─── INFORMATION ───

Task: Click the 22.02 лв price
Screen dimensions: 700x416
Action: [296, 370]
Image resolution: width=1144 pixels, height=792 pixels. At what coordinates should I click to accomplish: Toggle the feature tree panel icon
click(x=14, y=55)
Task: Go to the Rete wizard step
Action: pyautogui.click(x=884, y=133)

───
─── INFORMATION ───

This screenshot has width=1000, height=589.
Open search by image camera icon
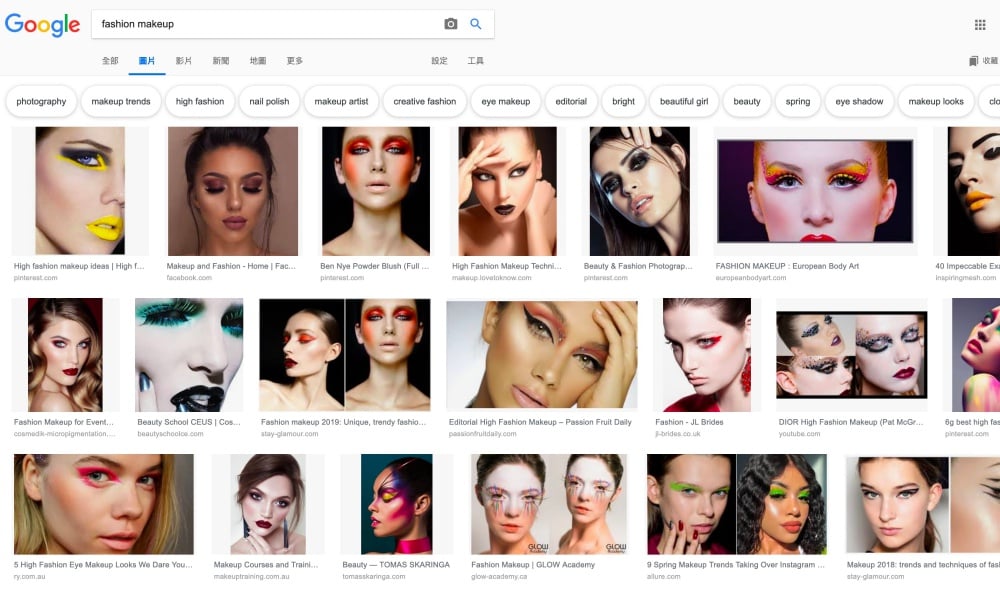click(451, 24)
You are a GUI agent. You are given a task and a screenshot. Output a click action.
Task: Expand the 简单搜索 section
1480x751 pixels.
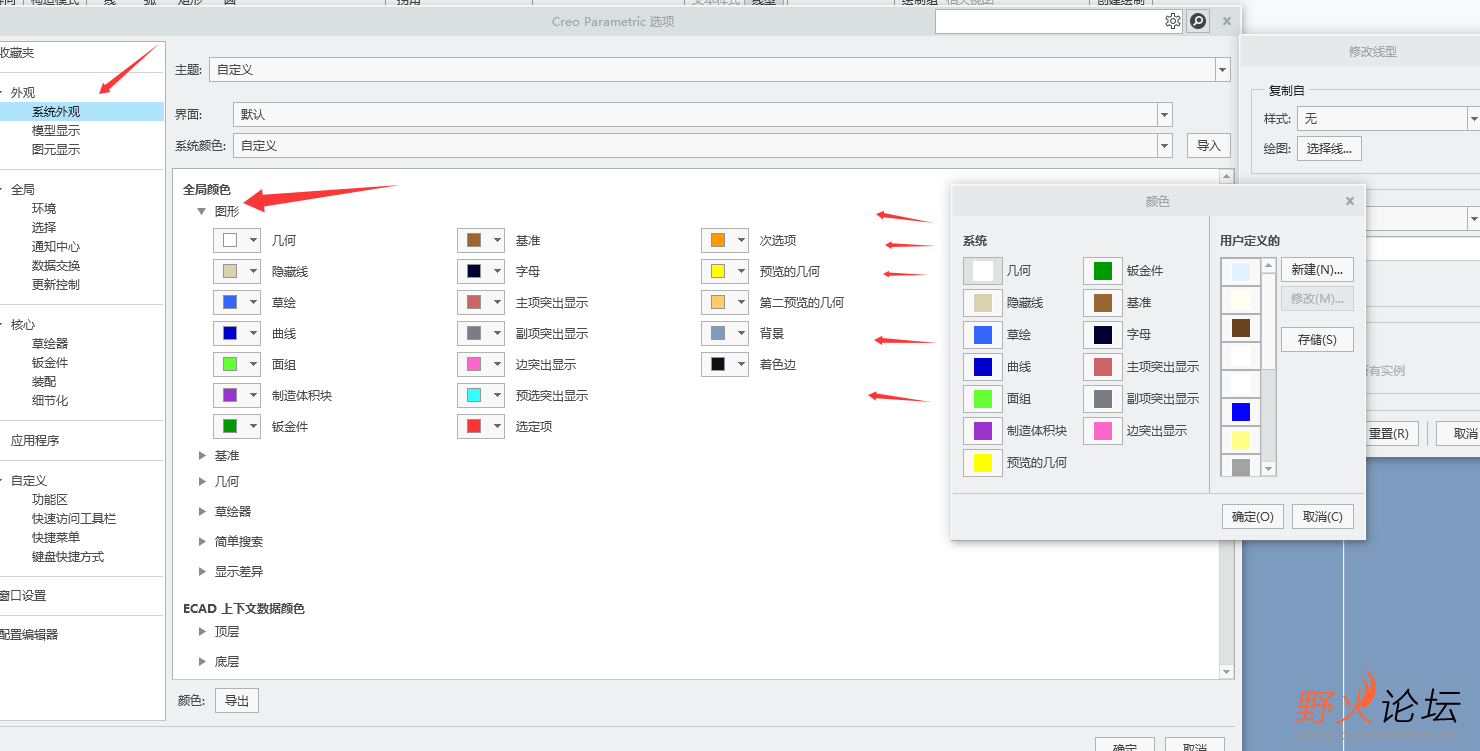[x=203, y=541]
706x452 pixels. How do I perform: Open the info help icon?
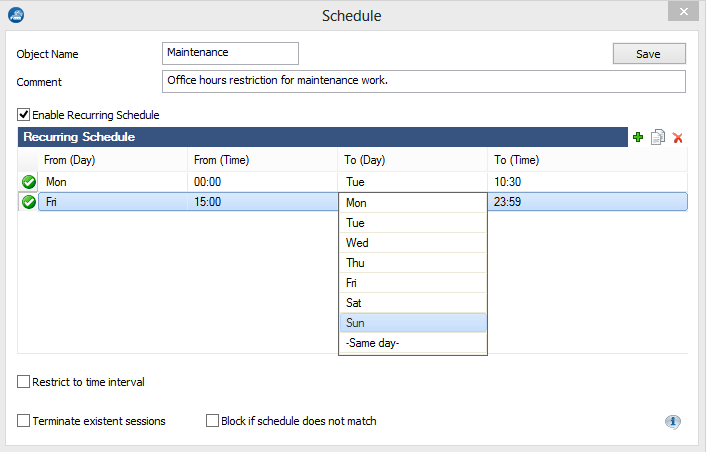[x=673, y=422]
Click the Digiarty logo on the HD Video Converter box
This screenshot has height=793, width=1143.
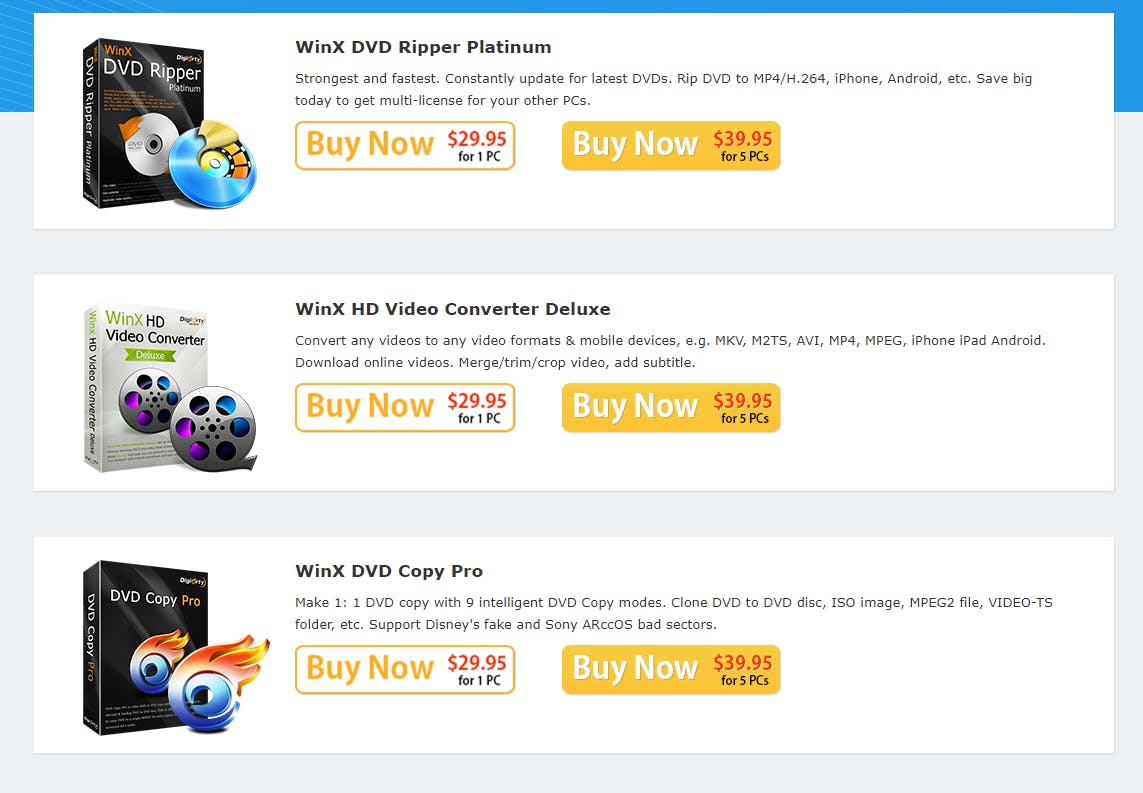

───

■ **WHAT IS EXPECTED**: List all lines above in which the string "screenshot" appears.

■ **REPLY TO THE EXERCISE**:
This screenshot has width=1000, height=589.
You are a GUI agent. You are given a task and a screenshot. Output a click action.
This screenshot has height=793, width=1143.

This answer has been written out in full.